Petitioner Type: State
Impact Date:
Filed Date: 08/05/2014
Most Recent Update: 03/17/2016
Determination Date: 10/10/2014
Expiration Date:

DEPARTMENT OF LABOR

Employment and Training Administration

TA-W-85,462

MICROSOFT CORPORATION
XBOX ENTERTAINMENT STUDIO
SANTA MONICA, CALIFORNIA

Notice of Negative Determination
After Statutory Reconsideration

As required by the Trade Adjustment Assistance Reauthorization
Act of 2015 (TAARA 2015), which was enacted as Title IV of the
Trade Preferences Extension Act of 2015, Public Law No. 114-27,
section 405(a)(1)(A), the investigation into this petition was
reopened for a reconsideration investigation to apply the
requirements for worker group eligibility under chapter 2 of title
II of the Trade Act of 1974, as amended by the TAARA 2015, to the
facts of this petition (statutory reconsideration).
The initial investigation, initiated August 5, 2014, resulted
in a negative determination, issued on October 10, 2014, that was
based on the findings that the subject firm did not import from a
foreign country articles like or directive competitive with the
development of entertainment content produced by the workers of the
subject firm nor did the firm shift production of articles like or
directly competitive with entertainment content to a foreign
country. The determination was applicable to workers of Microsoft
Corporation, Xbox Entertainment Studio, Santa Monica, California.
The workers are engaged in activities related to the production
of entertainment content.
Based on information reviewed during the reconsideration
investigation, the Department of Labor determines that the
requirements for certification have not been met.
With respect to Section 222(a)(2)(A)(ii) of the Act, the
investigation revealed that imports of articles like or directly
competitive with entertainment content produced by Microsoft
Corporation, Xbox Entertainment Studio, Santa Monica, California,
have not increased.
With respect to Section 222(a)(2)(B) of the Act, the
investigation revealed that the firm did not shift the production
of entertainment content or a like or directly competitive
article to a foreign country or acquire entertainment content or
a like or directly competitive article from a foreign country.
With respect to Section 222(b)(2) of the Act, the
investigation revealed that Microsoft Corporation, Xbox
Entertainment Studio, Santa Monica, California is not a Supplier
to a firm that employed a group of workers who received a
certification of eligibility under Section 222(a) of the Act, 19
U.S.C. § 2272(a).
With respect to Section 222(b)(2) of the Act, the
investigation revealed that Microsoft Corporation, Xbox
Entertainment Studio, Santa Monica, California does not act as a
Downstream Producer to a firm that employed a group of workers who
received a certification of eligibility under Section 222(a) of the
Act, 19 U.S.C. § 2272(a).
Finally, the group eligibility requirements under Section
222(e) of the Act, have not been satisfied either because Criterion
(1) has not been met since the workers’ firm has not been publicly
identified by name by the International Trade Commission as a
member of a domestic industry in an investigation resulting in an
affirmative finding of serious injury, market disruption, or
material injury, or threat thereof.
Conclusion
After careful review, I determine that the requirements of
Section 222 of the Act, 19 U.S.C. § 2272, have not been met and,
therefore, deny the petition for group eligibility of Microsoft
Corporation, Xbox Entertainment Studio, Santa Monica, California,
who were engaged in employment related to the production of
entertainment content to apply for adjustment assistance, in
accordance with Section 223 of the Act, 19 U.S.C. § 2273.
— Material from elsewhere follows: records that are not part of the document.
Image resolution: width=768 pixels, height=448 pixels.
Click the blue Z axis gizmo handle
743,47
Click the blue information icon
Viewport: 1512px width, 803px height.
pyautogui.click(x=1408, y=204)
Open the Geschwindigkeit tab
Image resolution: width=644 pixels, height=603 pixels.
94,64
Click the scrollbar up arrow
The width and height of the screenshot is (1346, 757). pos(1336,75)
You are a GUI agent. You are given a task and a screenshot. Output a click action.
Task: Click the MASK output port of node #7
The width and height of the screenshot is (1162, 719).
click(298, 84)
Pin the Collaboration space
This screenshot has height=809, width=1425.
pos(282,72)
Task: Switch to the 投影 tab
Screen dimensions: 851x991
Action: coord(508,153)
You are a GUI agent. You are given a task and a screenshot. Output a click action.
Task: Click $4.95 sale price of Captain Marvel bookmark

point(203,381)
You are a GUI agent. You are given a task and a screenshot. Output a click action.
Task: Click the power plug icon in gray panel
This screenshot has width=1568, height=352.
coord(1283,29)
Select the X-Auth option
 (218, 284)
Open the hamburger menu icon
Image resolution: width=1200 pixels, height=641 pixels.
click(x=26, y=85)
Signed in Washington, D.C. this 17th day of March, 2016

/s/Jessica R. Webster
______________________________
JESSICA R. WEBSTER
Certifying Officer, Office of
Trade Adjustment Assistance




DEPARTMENT OF LABOR

Employment and Training Administration

TA-W-85,462

MICROSOFT CORPORATION
XBOX ENTERTAINMENT STUDIO
SANTA MONICA, CALIFORNIA

Negative Determination Regarding Eligibility
To Apply For Worker Adjustment Assistance
And Alternative Trade Adjustment Assistance

In accordance with Section 223 of the Trade Act of 1974, as
amended ("Act"), 19 U.S.C. § 2273, the Department of Labor herein
presents the results of an investigation regarding certification of
eligibility to apply for worker adjustment assistance.
Workers of a firm may be eligible for worker adjustment
assistance if they satisfy the criteria of subsection (a) and (b)
of Section 222 of the Act, 19 U.S.C. § 2272(a) and (b). For the
Department of Labor to issue a certification for workers under
Section 222(a) of the Act, 19 U.S.C. § 2272(a), the following three
criteria must be met:
(1) The first criterion (set forth in Section 222(a)(1) of the
Act, 19 U.S.C. § 2272(a)(1)) requires that a significant
number or proportion of the workers in such workers' firm, or
an appropriate subdivision of the firm, have become totally or
partially separated, or are threatened to become totally or
partially separated
(2) The second criterion (set forth in Section 222(a)(2) of the
Act, 19 U.S.C. § 2272(a)(2)) may be satisfied in one of two
ways:
(A) Increased Imports Path:
(i) sales or production, or both, at the workers' firm must
have decreased absolutely, AND
(ii) imports of articles like or directly competitive with
articles produced by such firm or subdivision have
increased; and
(iii) the increase described in clause (ii) contributed
importantly to such workers' separation or threat of
separation and to the decline in the sales or
production of such firm or subdivision.

(B) Shift in Production Path:
(i) there has been a shift in production by such workers'
firm or subdivision to a foreign country of articles like
or directly competitive with articles which are produced
by such firm or subdivision; and
(ii)(I) the country to which the workers' firm has
shifted production of the articles is a party to a free
trade agreement with the United States;
(II)the country to which the workers' firm has
shifted production of the articles is a beneficiary
country under the Andean Trade Preference Act, African
Growth and Opportunity Act, or the Caribbean Basin
Economic Recovery Act; or
(III)there has been or is likely to be an increase in
imports of articles that are like or directly
competitive with articles which are or were produced by
such firm or subdivision.

For the Department to issue a secondary worker certification
under Section 222(b) of the Act, 19 U.S.C. § 2272(b), to workers of
a Supplier or a Downstream Producer, the following criteria must be
met:
(1) a significant number or proportion of the workers in the
workers' firm or an appropriate subdivision of the firm
have become totally or partially separated, or are
threatened to become totally or partially separated;

(2) the workers' firm is a Supplier or Downstream Producer to
a firm that employed a group of workers who received a
certification of eligibility under Section 222(a) of the
Act, 19 U.S.C. § 2272(a), and such supply or production
is related to the article that was the basis for such
certification; and

(3) either
(A) the workers' firm is a supplier and the component parts
it supplied to the firm described in paragraph (2)
accounted for at least 20 percent of the production or
sales of the workers' firm; or
(B) a loss of business by the workers' firm with the firm
described in paragraph (2) contributed importantly to the
workers' separation or threat of separation.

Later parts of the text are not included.